— start —

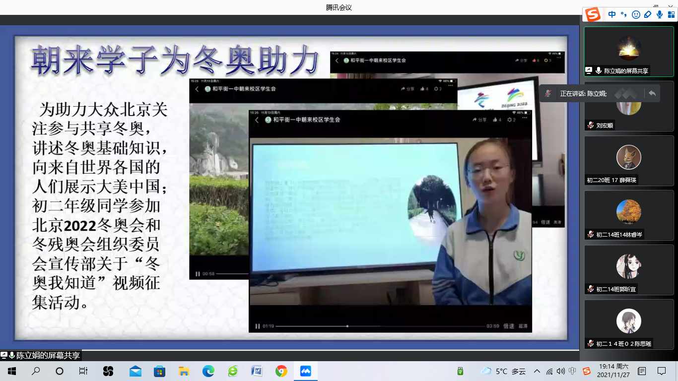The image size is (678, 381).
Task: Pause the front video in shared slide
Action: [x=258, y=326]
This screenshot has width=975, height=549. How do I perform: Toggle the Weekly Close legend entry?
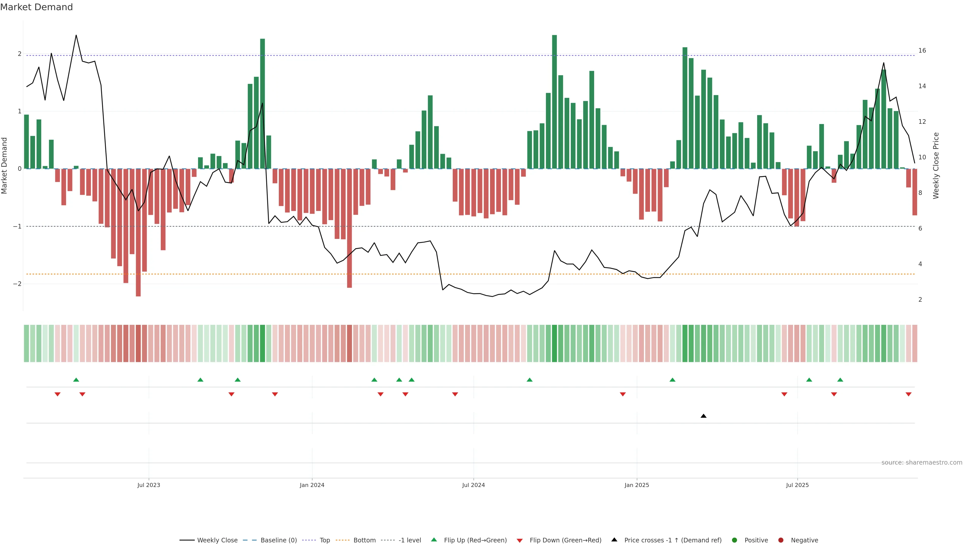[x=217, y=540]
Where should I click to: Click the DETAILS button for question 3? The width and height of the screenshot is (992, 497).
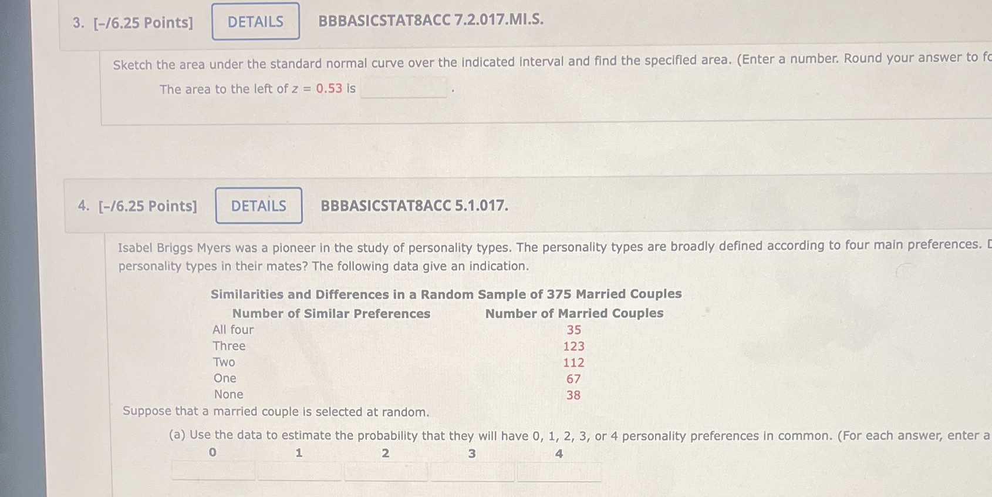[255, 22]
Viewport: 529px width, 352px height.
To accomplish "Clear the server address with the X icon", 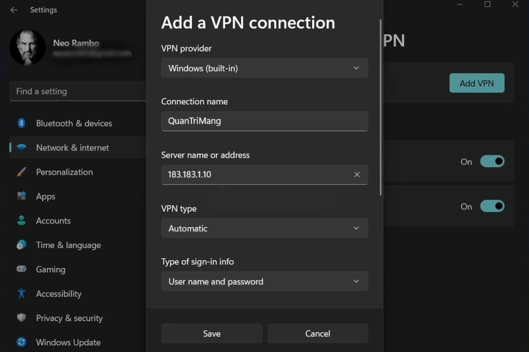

— end —
— start —

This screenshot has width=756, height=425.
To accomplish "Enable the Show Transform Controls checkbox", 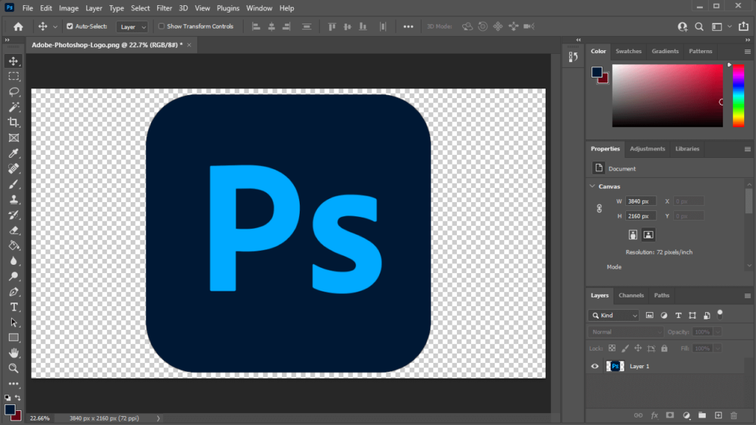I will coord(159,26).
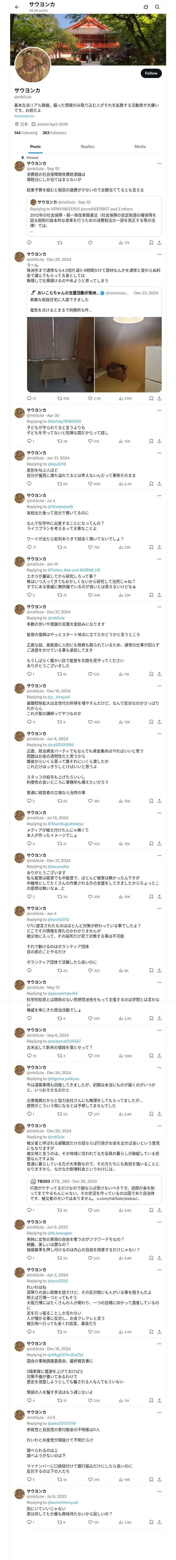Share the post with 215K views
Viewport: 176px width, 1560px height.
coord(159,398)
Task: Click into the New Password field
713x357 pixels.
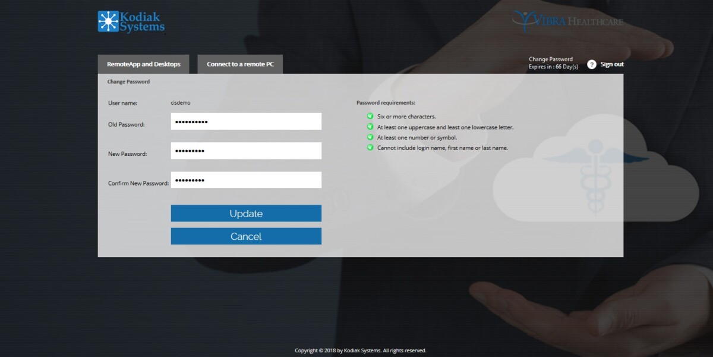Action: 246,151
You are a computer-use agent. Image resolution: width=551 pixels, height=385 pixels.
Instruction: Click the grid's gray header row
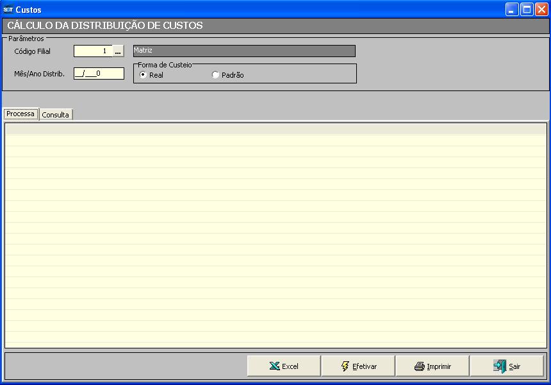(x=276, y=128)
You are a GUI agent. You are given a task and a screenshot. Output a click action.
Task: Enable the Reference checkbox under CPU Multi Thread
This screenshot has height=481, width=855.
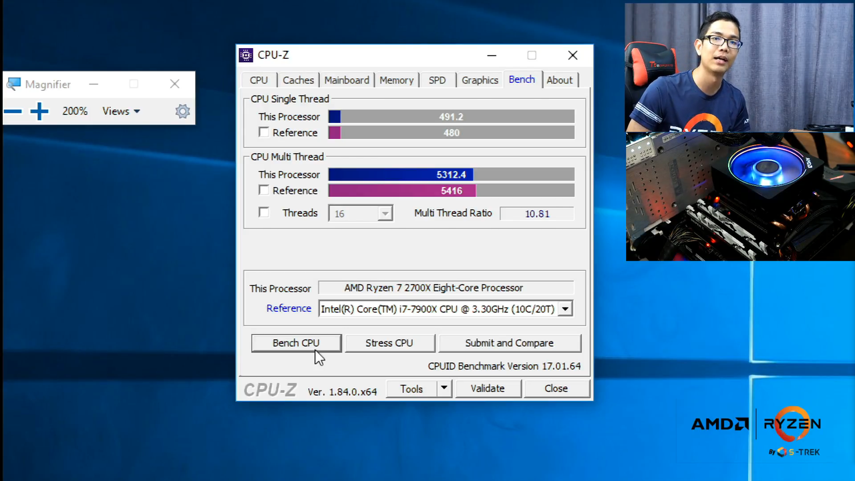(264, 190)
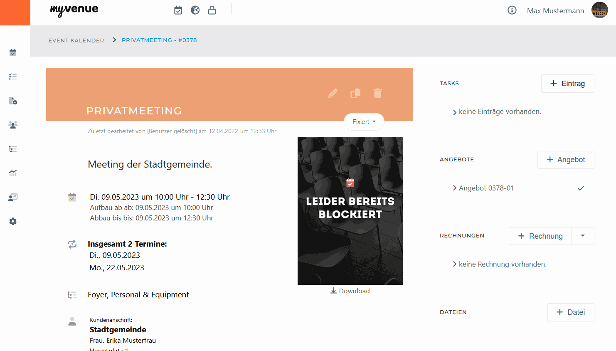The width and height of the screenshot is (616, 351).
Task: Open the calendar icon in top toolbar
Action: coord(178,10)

— end —

** Written task **
Transcribe the rows above from the line with "The image size is (678, 381)." up to and including the line with "[x=217, y=540]", leaving the pictures out of your answer.

** Correct result **
The image size is (678, 381).
Task: Pause the front video in shared slide
Action: [x=258, y=326]
This screenshot has width=975, height=549. How do I perform: Toggle the Weekly Close legend entry?
[x=217, y=540]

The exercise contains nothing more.